Climatic Change

, Volume 125, Issue 2, pp 221–235 | Cite as

Addressing sources of uncertainty in runoff projections for a data scarce catchment in the Ecuadorian Andes

  • Jean-François Exbrayat
  • Wouter Buytaert
  • Edison Timbe
  • David Windhorst
  • Lutz Breuer
Article

Abstract

Future climate projections from general circulation models (GCMs) predict an acceleration of the global hydrological cycle throughout the 21st century in response to human-induced rise in temperatures. However, projections of GCMs are too coarse in resolution to be used in local studies of climate change impacts. To cope with this problem, downscaling methods have been developed that transform climate projections into high resolution datasets to drive impact models such as rainfall-runoff models. Generally, the range of changes simulated by different GCMs is considered to be the major source of variability in the results of such studies. However, the cascade of uncertainty in runoff projections is further elongated by differences between impact models, especially where robust calibration is hampered by the scarcity of data.
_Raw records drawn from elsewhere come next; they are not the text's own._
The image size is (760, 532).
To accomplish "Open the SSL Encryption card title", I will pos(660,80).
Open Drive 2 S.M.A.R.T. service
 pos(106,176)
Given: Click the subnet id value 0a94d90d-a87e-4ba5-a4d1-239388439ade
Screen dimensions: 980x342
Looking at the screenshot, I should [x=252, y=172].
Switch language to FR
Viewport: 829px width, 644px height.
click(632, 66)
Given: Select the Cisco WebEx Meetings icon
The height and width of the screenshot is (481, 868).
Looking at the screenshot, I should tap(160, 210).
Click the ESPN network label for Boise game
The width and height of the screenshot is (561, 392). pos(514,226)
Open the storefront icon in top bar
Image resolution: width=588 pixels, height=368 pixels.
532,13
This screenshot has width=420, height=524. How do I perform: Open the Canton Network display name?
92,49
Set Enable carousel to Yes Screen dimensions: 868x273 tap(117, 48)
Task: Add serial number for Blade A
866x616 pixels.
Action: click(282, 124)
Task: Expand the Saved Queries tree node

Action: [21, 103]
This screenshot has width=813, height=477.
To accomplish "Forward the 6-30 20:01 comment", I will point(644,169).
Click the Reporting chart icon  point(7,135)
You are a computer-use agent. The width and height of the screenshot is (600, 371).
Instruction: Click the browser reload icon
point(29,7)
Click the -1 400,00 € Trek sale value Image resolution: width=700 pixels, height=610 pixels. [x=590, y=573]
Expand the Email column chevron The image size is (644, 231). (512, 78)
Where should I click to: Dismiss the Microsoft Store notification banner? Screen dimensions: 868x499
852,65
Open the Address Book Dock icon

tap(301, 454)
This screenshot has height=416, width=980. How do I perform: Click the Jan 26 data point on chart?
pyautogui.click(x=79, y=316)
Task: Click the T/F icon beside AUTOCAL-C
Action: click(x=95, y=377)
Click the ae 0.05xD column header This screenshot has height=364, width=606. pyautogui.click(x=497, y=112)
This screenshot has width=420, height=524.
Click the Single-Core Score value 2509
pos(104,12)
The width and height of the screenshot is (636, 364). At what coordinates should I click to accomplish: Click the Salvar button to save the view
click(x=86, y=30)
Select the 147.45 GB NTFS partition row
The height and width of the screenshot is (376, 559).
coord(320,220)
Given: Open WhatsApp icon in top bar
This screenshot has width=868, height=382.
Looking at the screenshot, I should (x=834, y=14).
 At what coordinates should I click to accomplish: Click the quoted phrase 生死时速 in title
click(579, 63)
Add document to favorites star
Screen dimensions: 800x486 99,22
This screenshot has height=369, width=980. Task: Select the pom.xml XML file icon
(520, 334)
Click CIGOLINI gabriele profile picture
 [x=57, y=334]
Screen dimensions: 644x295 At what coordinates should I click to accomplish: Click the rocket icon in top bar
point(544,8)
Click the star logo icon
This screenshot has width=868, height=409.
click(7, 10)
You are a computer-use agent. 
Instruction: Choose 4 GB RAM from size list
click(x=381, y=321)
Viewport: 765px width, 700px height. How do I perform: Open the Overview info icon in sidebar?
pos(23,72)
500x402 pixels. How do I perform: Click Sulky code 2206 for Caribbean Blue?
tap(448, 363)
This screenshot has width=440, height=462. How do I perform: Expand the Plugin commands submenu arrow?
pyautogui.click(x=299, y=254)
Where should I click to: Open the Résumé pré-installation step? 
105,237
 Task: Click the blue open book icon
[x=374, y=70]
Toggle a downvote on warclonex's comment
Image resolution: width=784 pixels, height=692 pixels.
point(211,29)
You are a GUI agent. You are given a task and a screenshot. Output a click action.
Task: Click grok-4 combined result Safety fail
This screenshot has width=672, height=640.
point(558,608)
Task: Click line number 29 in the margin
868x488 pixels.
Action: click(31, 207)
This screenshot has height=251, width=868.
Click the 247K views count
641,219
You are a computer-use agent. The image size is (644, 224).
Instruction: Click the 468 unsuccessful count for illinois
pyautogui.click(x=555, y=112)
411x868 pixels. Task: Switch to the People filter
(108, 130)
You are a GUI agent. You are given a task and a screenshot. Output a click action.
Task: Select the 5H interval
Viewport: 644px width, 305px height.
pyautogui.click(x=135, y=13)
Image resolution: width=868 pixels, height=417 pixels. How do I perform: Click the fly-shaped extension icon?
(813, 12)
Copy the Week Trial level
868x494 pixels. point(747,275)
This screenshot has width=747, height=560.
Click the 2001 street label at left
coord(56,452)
Here, we address the relative importance of these different sources of uncertainty in a poorly monitored headwater catchment of the Ecuadorian Andes. Therefore, we force 7 hydrological models with downscaled outputs of 8 GCMs driven by the A1B and A2 emission scenarios over the 21st century. Results indicate a likely increase in annual runoff by 2100 with a large variability between the different combinations of a climate model with a hydrological model. Differences between GCM projections introduce a gradually increasing relative uncertainty throughout the 21st century. Meanwhile, structural differences between applied hydrological models still contribute to a third of the total uncertainty in late 21st century runoff projections and differences between the two emission scenarios are marginal.

Supplementary material

10584_2014_1160_MOESM1_ESM.pdf (373 kb)
ESM 1(PDF 373 kb)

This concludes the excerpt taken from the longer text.